The listing below should be copied in full, word for word.

══ Records for processing ══

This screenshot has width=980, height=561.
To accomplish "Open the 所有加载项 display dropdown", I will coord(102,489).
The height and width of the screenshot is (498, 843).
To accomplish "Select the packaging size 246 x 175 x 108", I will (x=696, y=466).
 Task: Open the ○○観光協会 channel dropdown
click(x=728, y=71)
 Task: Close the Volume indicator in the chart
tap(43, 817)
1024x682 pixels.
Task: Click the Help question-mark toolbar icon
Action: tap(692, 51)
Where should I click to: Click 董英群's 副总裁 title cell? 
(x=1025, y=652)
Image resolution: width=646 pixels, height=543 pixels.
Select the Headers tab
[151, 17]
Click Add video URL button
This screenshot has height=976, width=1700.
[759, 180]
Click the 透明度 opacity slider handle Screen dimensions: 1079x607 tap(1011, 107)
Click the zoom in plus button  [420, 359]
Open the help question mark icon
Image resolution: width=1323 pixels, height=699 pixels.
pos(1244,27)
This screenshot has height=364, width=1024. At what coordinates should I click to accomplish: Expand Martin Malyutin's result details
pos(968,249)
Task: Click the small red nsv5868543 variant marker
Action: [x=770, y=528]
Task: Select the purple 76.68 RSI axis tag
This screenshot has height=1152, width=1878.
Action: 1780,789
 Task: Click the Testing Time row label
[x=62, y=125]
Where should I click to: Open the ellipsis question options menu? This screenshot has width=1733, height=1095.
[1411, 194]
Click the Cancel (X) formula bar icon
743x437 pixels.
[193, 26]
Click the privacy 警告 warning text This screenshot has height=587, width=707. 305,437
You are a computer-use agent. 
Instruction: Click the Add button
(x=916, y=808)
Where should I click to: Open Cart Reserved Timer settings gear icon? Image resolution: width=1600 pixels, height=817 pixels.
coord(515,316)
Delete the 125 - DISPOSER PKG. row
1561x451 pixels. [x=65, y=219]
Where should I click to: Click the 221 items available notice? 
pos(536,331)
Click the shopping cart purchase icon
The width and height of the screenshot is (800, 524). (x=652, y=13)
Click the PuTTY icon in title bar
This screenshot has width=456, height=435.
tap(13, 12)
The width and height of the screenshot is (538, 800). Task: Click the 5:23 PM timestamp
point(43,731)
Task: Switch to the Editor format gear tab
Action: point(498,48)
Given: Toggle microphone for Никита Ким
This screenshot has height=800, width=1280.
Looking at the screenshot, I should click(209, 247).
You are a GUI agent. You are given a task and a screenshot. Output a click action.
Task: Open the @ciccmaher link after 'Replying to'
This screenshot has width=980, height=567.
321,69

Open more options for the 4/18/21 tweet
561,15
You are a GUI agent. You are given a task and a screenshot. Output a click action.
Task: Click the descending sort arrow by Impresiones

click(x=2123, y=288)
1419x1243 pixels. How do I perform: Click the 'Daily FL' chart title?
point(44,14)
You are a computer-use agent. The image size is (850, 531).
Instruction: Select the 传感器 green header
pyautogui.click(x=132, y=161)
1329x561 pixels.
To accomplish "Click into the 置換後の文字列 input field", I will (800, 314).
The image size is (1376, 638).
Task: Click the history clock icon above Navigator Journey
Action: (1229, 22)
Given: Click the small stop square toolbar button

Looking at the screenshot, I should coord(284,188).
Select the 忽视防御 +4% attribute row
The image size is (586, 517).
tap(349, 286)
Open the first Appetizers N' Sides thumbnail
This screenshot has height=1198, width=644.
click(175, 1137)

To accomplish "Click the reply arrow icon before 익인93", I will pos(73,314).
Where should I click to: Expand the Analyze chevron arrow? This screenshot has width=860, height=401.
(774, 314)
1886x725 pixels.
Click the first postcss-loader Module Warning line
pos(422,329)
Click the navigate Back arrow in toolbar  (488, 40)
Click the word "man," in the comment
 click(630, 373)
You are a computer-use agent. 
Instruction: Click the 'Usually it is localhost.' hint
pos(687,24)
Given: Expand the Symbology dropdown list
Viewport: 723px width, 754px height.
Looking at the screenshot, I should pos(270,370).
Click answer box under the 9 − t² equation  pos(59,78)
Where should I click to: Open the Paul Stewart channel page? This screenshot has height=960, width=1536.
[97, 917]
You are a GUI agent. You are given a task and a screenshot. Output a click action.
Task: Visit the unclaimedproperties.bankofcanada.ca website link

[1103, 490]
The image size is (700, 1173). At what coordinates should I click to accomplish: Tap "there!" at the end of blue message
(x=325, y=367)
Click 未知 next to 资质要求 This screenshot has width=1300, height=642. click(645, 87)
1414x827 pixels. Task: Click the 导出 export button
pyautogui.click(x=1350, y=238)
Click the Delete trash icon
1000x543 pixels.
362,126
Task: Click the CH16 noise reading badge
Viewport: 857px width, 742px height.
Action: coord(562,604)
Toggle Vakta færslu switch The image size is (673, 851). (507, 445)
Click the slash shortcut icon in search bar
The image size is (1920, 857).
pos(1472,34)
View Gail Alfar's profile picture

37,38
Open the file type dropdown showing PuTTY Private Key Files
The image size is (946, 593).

═══

▸ **Response area**:
This screenshot has width=980, height=561.
To accomplish "Open the 所有加载项 display dropdown", I will coord(102,489).
The height and width of the screenshot is (498, 843).
To accomplish "Select the packaging size 246 x 175 x 108", I will (x=696, y=466).
 Task: Open the ○○観光協会 channel dropdown
click(x=728, y=71)
 Task: Close the Volume indicator in the chart
tap(43, 817)
1024x682 pixels.
Task: Click the Help question-mark toolbar icon
Action: tap(692, 51)
Where should I click to: Click 董英群's 副总裁 title cell? 
(x=1025, y=652)
Image resolution: width=646 pixels, height=543 pixels.
Select the Headers tab
[151, 17]
Click Add video URL button
This screenshot has height=976, width=1700.
[759, 180]
Click the 透明度 opacity slider handle Screen dimensions: 1079x607 tap(1011, 107)
Click the zoom in plus button  [420, 359]
Open the help question mark icon
Image resolution: width=1323 pixels, height=699 pixels.
pos(1244,27)
This screenshot has height=364, width=1024. At what coordinates should I click to accomplish: Expand Martin Malyutin's result details
pos(968,249)
Task: Click the small red nsv5868543 variant marker
Action: [x=770, y=528]
Task: Select the purple 76.68 RSI axis tag
This screenshot has height=1152, width=1878.
Action: 1780,789
 Task: Click the Testing Time row label
[x=62, y=125]
Where should I click to: Open the ellipsis question options menu? This screenshot has width=1733, height=1095.
[1411, 194]
Click the Cancel (X) formula bar icon
743x437 pixels.
[193, 26]
Click the privacy 警告 warning text This screenshot has height=587, width=707. 305,437
You are a computer-use agent. 
Instruction: Click the Add button
(x=916, y=808)
Where should I click to: Open Cart Reserved Timer settings gear icon? Image resolution: width=1600 pixels, height=817 pixels.
coord(515,316)
Delete the 125 - DISPOSER PKG. row
1561x451 pixels. [x=65, y=219]
Where should I click to: Click the 221 items available notice? 
pos(536,331)
Click the shopping cart purchase icon
The width and height of the screenshot is (800, 524). (x=652, y=13)
Click the PuTTY icon in title bar
This screenshot has width=456, height=435.
tap(13, 12)
The width and height of the screenshot is (538, 800). Task: Click the 5:23 PM timestamp
point(43,731)
Task: Switch to the Editor format gear tab
Action: point(498,48)
Given: Toggle microphone for Никита Ким
This screenshot has height=800, width=1280.
Looking at the screenshot, I should click(209, 247).
You are a GUI agent. You are given a task and a screenshot. Output a click action.
Task: Open the @ciccmaher link after 'Replying to'
This screenshot has width=980, height=567.
321,69

Open more options for the 4/18/21 tweet
561,15
You are a GUI agent. You are given a task and a screenshot. Output a click action.
Task: Click the descending sort arrow by Impresiones

click(x=2123, y=288)
1419x1243 pixels. How do I perform: Click the 'Daily FL' chart title?
point(44,14)
You are a computer-use agent. The image size is (850, 531).
Instruction: Select the 传感器 green header
pyautogui.click(x=132, y=161)
1329x561 pixels.
To accomplish "Click into the 置換後の文字列 input field", I will (800, 314).
The image size is (1376, 638).
Task: Click the history clock icon above Navigator Journey
Action: (1229, 22)
Given: Click the small stop square toolbar button

Looking at the screenshot, I should coord(284,188).
Select the 忽视防御 +4% attribute row
The image size is (586, 517).
tap(349, 286)
Open the first Appetizers N' Sides thumbnail
This screenshot has height=1198, width=644.
click(175, 1137)

To accomplish "Click the reply arrow icon before 익인93", I will pos(73,314).
Where should I click to: Expand the Analyze chevron arrow? This screenshot has width=860, height=401.
(774, 314)
1886x725 pixels.
Click the first postcss-loader Module Warning line
pos(422,329)
Click the navigate Back arrow in toolbar  (488, 40)
Click the word "man," in the comment
 click(630, 373)
You are a computer-use agent. 
Instruction: Click the 'Usually it is localhost.' hint
pos(687,24)
Given: Expand the Symbology dropdown list
Viewport: 723px width, 754px height.
Looking at the screenshot, I should pos(270,370).
Click answer box under the 9 − t² equation  pos(59,78)
Where should I click to: Open the Paul Stewart channel page? This screenshot has height=960, width=1536.
[97, 917]
You are a GUI agent. You are given a task and a screenshot. Output a click action.
Task: Visit the unclaimedproperties.bankofcanada.ca website link

[1103, 490]
The image size is (700, 1173). At what coordinates should I click to accomplish: Tap "there!" at the end of blue message
(x=325, y=367)
Click 未知 next to 资质要求 This screenshot has width=1300, height=642. click(645, 87)
1414x827 pixels. Task: Click the 导出 export button
pyautogui.click(x=1350, y=238)
Click the Delete trash icon
1000x543 pixels.
362,126
Task: Click the CH16 noise reading badge
Viewport: 857px width, 742px height.
Action: coord(562,604)
Toggle Vakta færslu switch The image size is (673, 851). (507, 445)
Click the slash shortcut icon in search bar
The image size is (1920, 857).
pos(1472,34)
View Gail Alfar's profile picture

37,38
Open the file type dropdown showing PuTTY Private Key Files
The image size is (946, 593).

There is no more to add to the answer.